Nelle fantasie che l’avevano assalita finora, e che lei si era sempre sforzata di cacciare dalla mente, si vedeva sempre con lui nella posizione “del missionario”, con lui che la soffocava di baci mentre martellava dentro di lei. Ma…

Ma c’era una ragione per cui era detta “del missionario”: non era la posizione abituale, per vari popoli di questa Terra.

Anche Ponter doveva rimuginare sulle stesse questioni. Disse qualcosa a bassa voce, che Hak a sua volta tradusse a bassa voce. L’idea che il Companion fosse al corrente, di ogni loro azione irrigidì Mary per un istante. Non lo aveva mai fatto sotto gli occhi di terzi, ed era riuscita a dissuadere Colm nelle due occasioni in cui lui aveva proposto di filmare la scena.

— È così — chiese la voce di Hak — che lo fate anche voi?

Sforzandosi di cancellare la presenza di Hak, Mary rispose: — Lo facciamo più spesso faccia a faccia.

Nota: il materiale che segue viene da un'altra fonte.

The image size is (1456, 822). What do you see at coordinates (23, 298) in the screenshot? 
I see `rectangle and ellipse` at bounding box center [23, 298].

— Ah — disse Ponter. E uscì da lei. Mary immaginava che ora l’avrebbe rivoltata sulla schiena, invece lui si mise in piedi accanto al letto e le porse una mano. Un po’ perplessa, Mary gli afferrò la mano, e lui la tirò su. Il pene di lui premeva contro il ventre morbido di lei. Lui fece scivolare le due mani muscolose dietro Mary, le strinse le natiche e la sollevò da terra. Mary divaricò le gambe, richiudendole intorno ai fianchi di Ponter; lui la calò verso il pene, facendola oscillare su e giù senza sforzo mentre lui restava immobile. Muovevano le bocche all’unisono; mentre si baciavano, e il cuore di lei martellava, e il torace di lui si gonfiava, Mary venne con un intenso brivido, gorgogliando ad alta voce nonostante gli sforzi per trattenersi. Quando lei ebbe terminato, Ponter aumentò il ritmo delle oscillazioni, e Mary si scostò di un po’ per poter contemplare il suo volto, i suoi stupendi occhi d’oro inchiodati su di lei, mentre il suo corpo sussultava nell’orgasmo. Infine, crollarono sul letto, abbracciati stretti.